この方は、わたしの先を行っている。大型のバイクから取り回しのしやすい250CCのバイクに既に乗り換えている。そして今、以前の大型バイクの機動力を懐かしく感じ、再び大型バイクに戻ろうかと悩んでいる。今のバイクは取り回しがよく、大きな不満があるわけではないようである。車重130kgほどで足つき性も抜群にいい。取り回しの良さを考えたらこれ以上のバイクはないと思えるほど。しかし乗っていて気になりだしたのが大排気量のバイクと比較したときの「加速性」と「馬力」。であれば、費用の面で問題がなければ、「じゃあ、買い換えればいいじゃん」となるのだが、その決断ができないのが、大型バイクならではの車重の問題。1100DCTの車重は230kgあるという。今よりも100キロほど増えるとのこと。ここが踏み切れない理由のようである。
他人事には思えなかった。バイク乗りなら誰でもが通る道なのだと思った。わたしが今乗っているバイクの車重は260kg。同じように重さが少々苦になってきている。レブル250への乗り換えを検討すべくバイクショップに行き、バイクにも跨ってみた。明らかに取り扱いが楽そうであり、重さへのストレスは皆無のように感じた。

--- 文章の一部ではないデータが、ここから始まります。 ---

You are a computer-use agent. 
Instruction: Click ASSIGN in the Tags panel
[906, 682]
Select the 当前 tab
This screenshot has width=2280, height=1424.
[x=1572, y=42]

しかし、今も乗り換えることなく、これまでのバイクに乗っている。結局、出した答えは今のバイクが「乗っていて楽しいから」。確かに止まれば「重たさ」を感じる。ただ、それは「たまに」。重たさを感じないようにするための“善処”をすればその機会はグッと減る。「傾斜のあるところには止めない」「細い道には入っていかない」「狭いところには止めない」等々。重たいバイクではある。エンジンを止めれば人力で動かすのはかなり厄介である。しかし、大好きなフォルム。購入するとき「もうこれ以上に大好きになるバイクは現れない」と感じて購入を決意した。そして、期待を裏切らない「走り」が、愛車への思いを更に強くした。

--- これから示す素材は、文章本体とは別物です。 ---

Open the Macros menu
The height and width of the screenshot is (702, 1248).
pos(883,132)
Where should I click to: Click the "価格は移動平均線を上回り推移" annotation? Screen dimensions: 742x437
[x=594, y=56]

前述したように、「重さ」が少々苦にもなってきた。しかし、走り出したらそんなことも忘れさせてくれる。バイクに乗るのは身体全体で「気持ちいい〜」を感じたいから。重さは「善処」で軽減させればいいと考えることでストレスは小さくなった。今は、もう乗り換えへの思いは無くなっている。もし、考えるとしたら、それは「倒れたバイクを起こせないとき」だと考えている。それまではこのバイクを大切に、そしてこのバイクとたくさんの思い出を作っていきたいと思っている。